This review was first posted to Goodreads on May 11th, 2020.
I can rate this before getting anywhere near the last page because it’s a parallel of two BBC documentaries made in 2001 that details Hockney’s theory that many of the old masters used contemporaneously new technology as drawing and painting aids. The camera lucida for instance that allows for an image to be visible within a lens positioned over paper and that the artist can see to ‘trace’, and later the camera obscura that uses a larger lens to project an image onto a canvas or wood support in an enclosed room. It was upside down but this time it was in colour, the artist again traced over it and thereby managed to reproduce complex perspectives that hadn’t been seen just a short while earlier. Hockney notes a pivotal point before which patterned fabrics were flat against whatever form was underneath and after which they followed form in minute detail. “Between 1500 and 1860” he says, “you never see a badly done basket.”
Typically, there were no sketches; also typically these works were all of a similar size (the size governed by the projection), faces were brightly lit (subjects sat outside the room in strong sunlight), backgrounds were dark (because they didn’t replicate on the support), and everyone was left handed due to image reversal.

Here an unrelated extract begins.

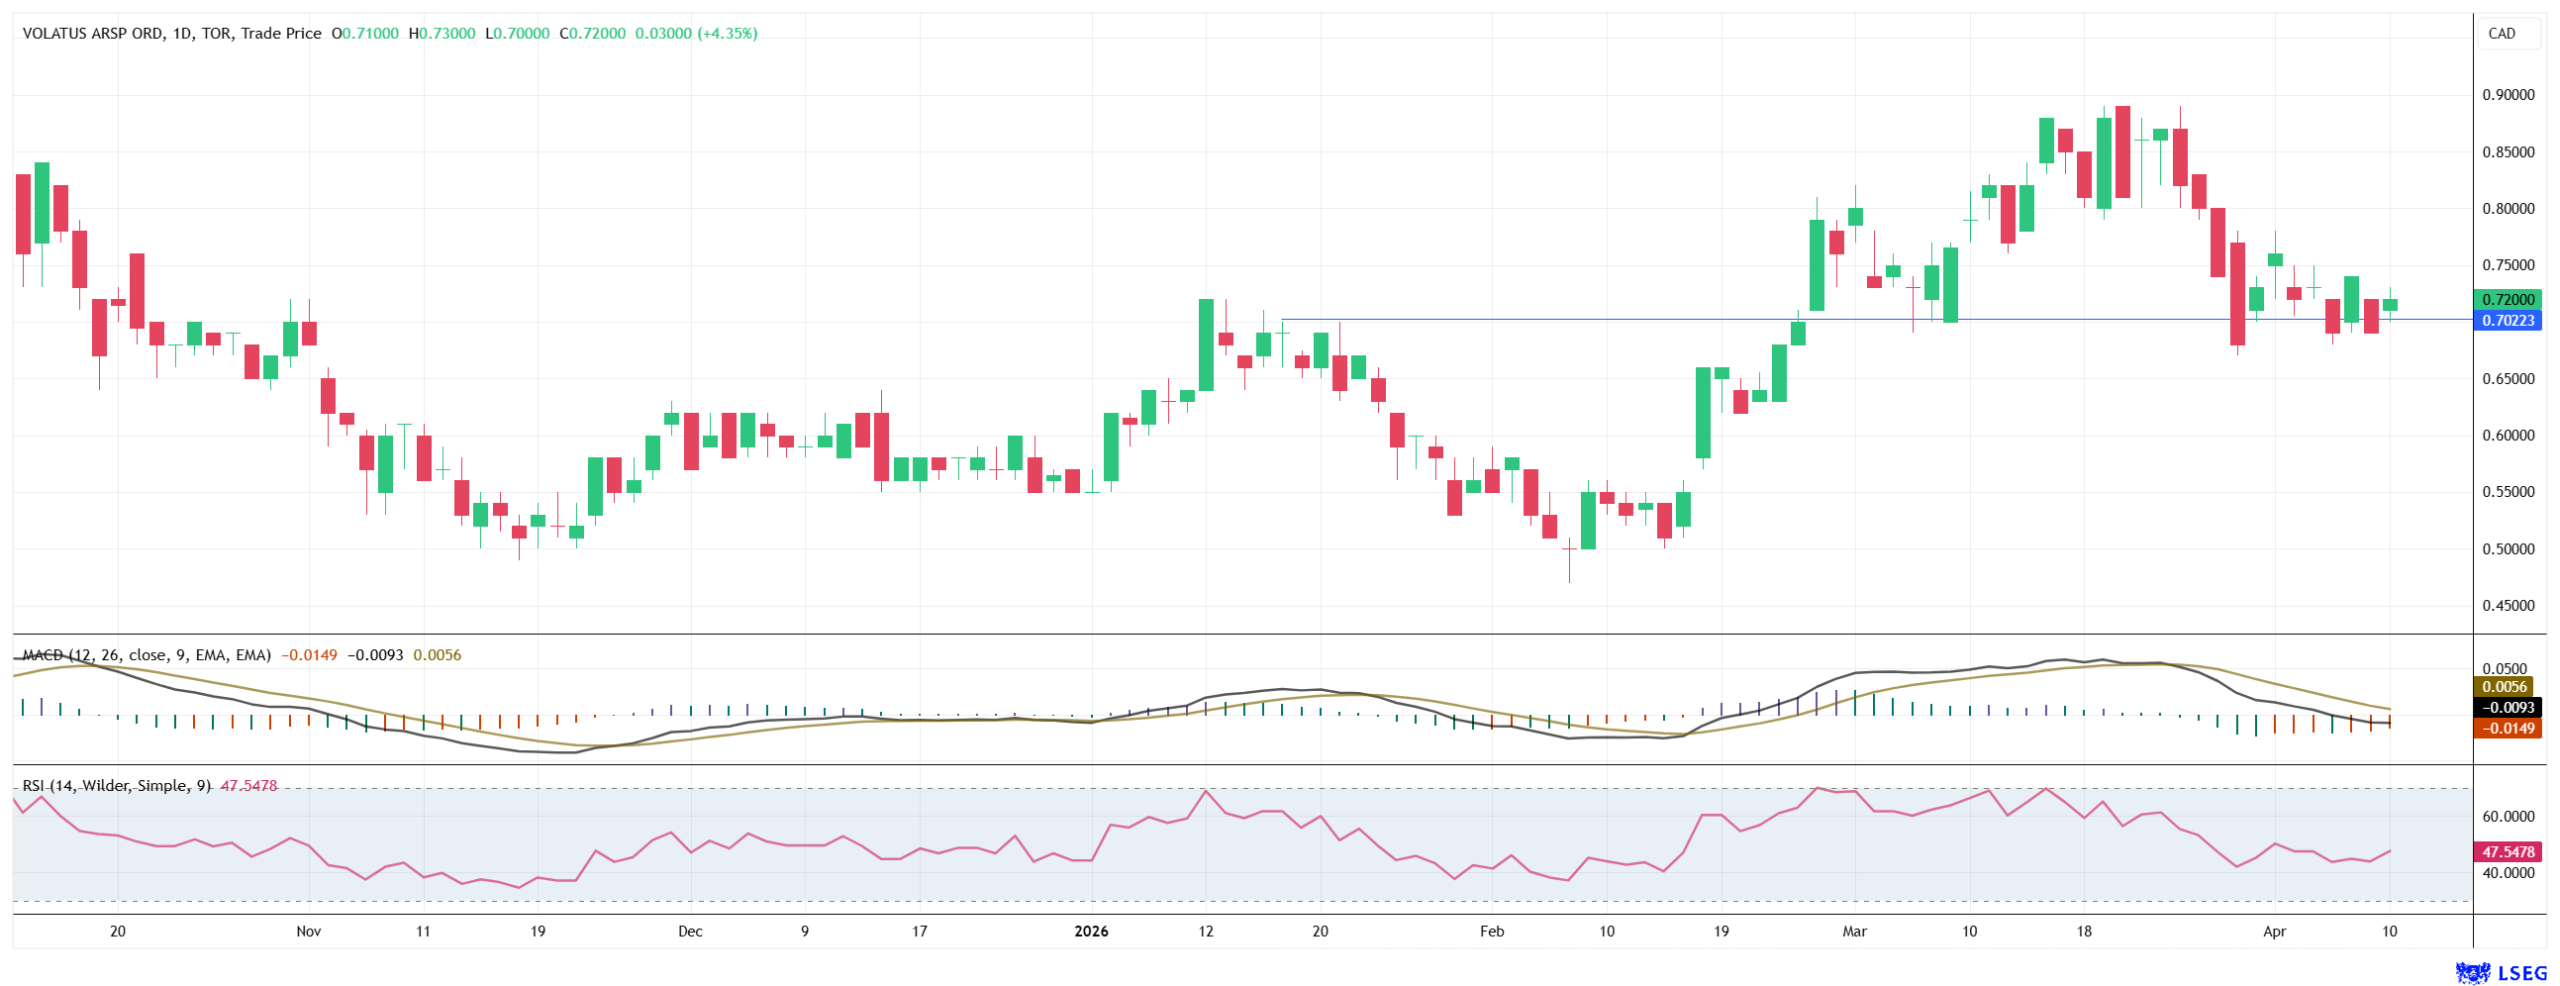Viewport: 2560px width, 986px height.
Task: Click the orange -0.0149 histogram tag
Action: coord(2507,728)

There are many other clues too, backed up by mathematics and measurers of misaligned perspectives, directions of gaze, and multiple use of the same image in larger paintings.

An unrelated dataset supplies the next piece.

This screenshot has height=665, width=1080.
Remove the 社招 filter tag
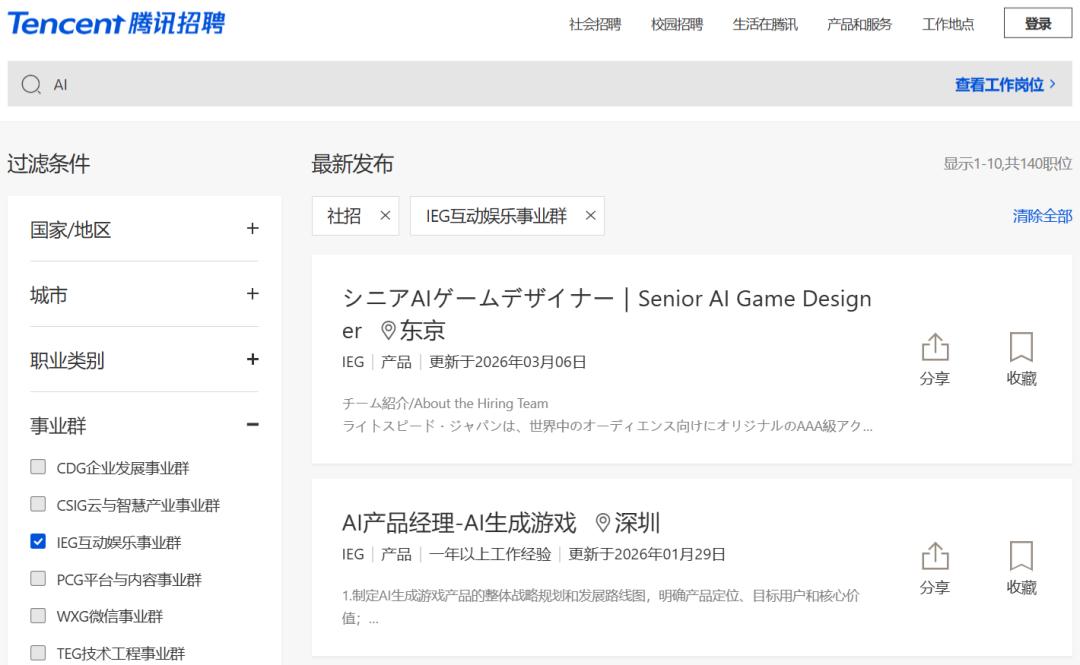385,216
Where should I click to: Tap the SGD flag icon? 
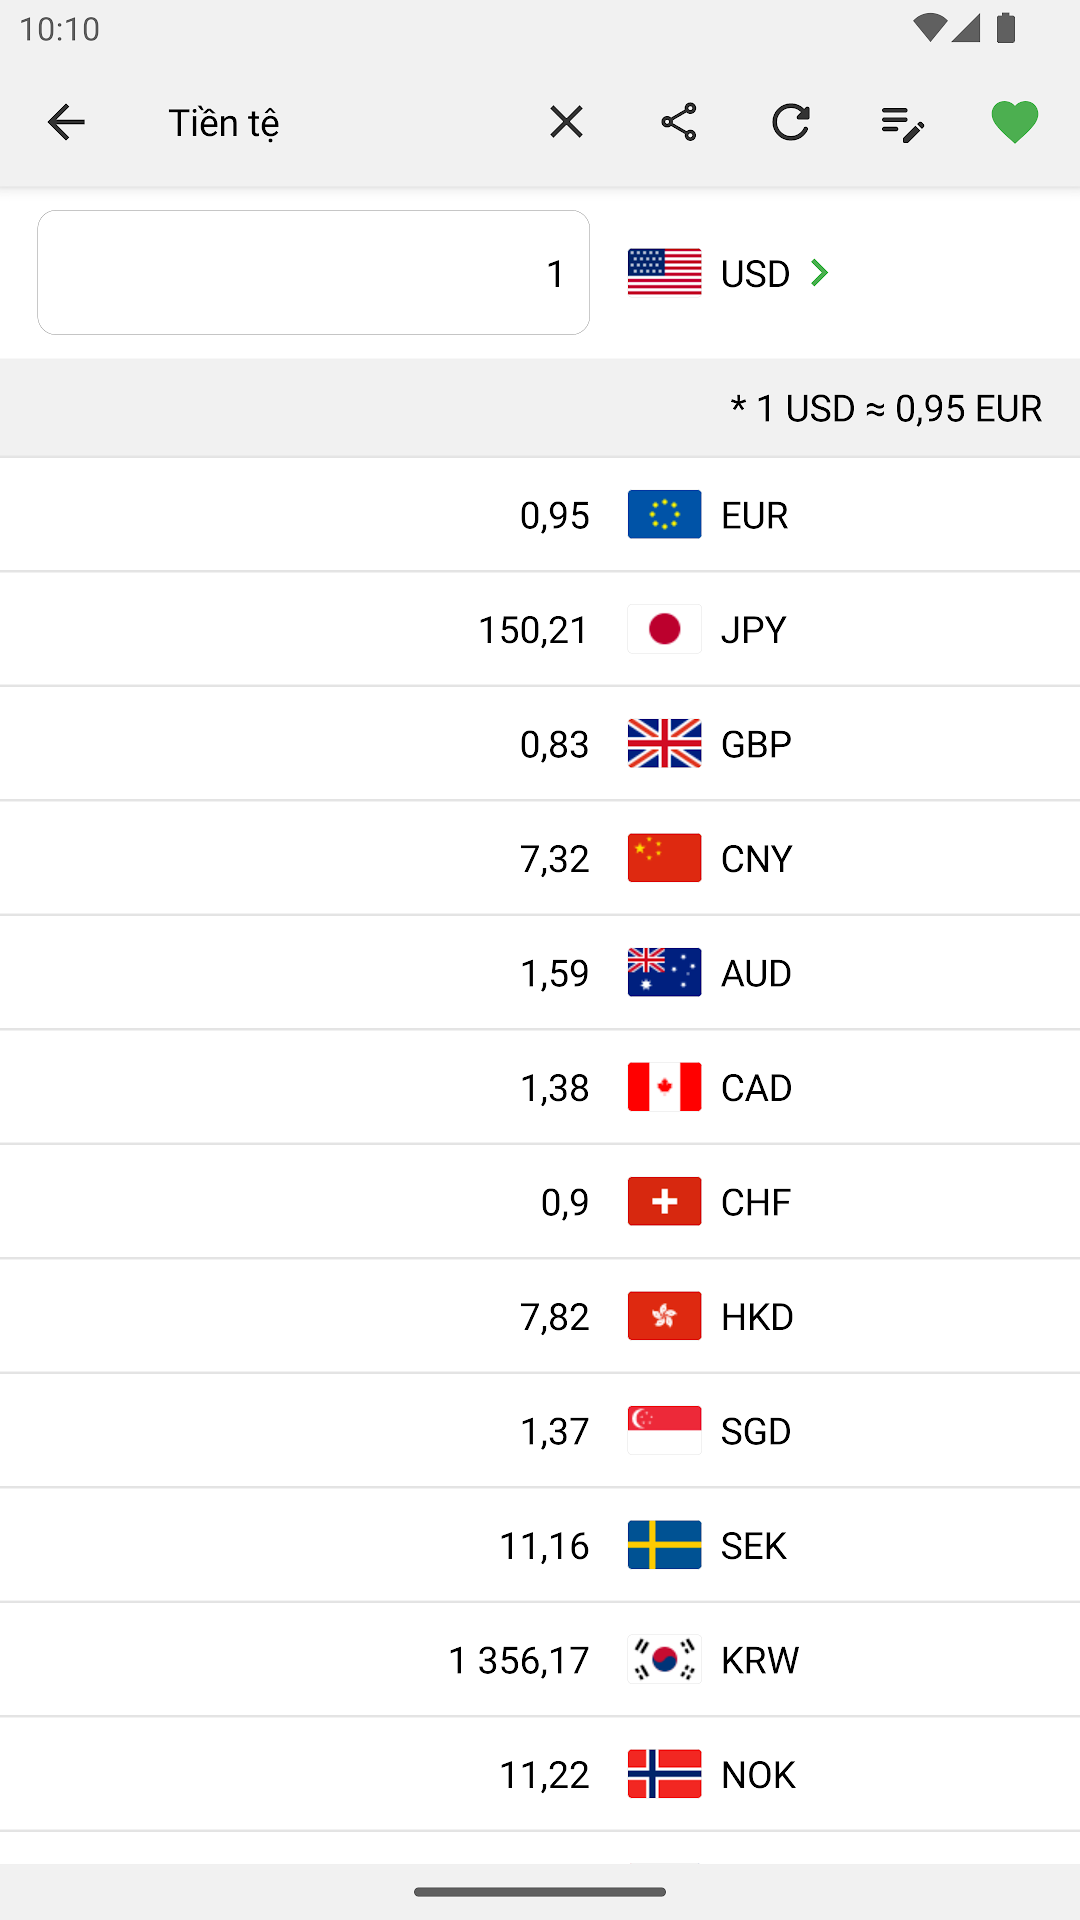tap(664, 1431)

Hockney doesn’t judge and why would he – he’s a man who adopts 21st century century technology in the interests of artistic expression. Instead he observes, wisely in my view, that the use of new tools has always been part of the progression of art (personally I can think of at least two – the development of new and better pigments and the advent of acrylics as a medium), and the critical factor is what the artist does with them that matters, how they make the result their own, not the raw skeleton of the work. Elaborate, detailed, and naturalistic brocade brilliantly executed is still elaborate, detailed, and naturalistic brocade brilliantly executed and a poor practitioner would be lucky to make a coarse blanket of it.
The videos are on YouTube. Treat yourself.
Hockney, D. 2001. Secret Knowledge: rediscovering the lost techniques of the old masters. Thames & Hudson Ltd.
Conboy-Hill, S. 2020. Goodreads. [online] Available at https://www.goodreads.com/ Written and accessed 11 May 2020.
3 thoughts on “Book review: Secret knowledge – rediscovering the lost techniques of the old masters. David Hockney”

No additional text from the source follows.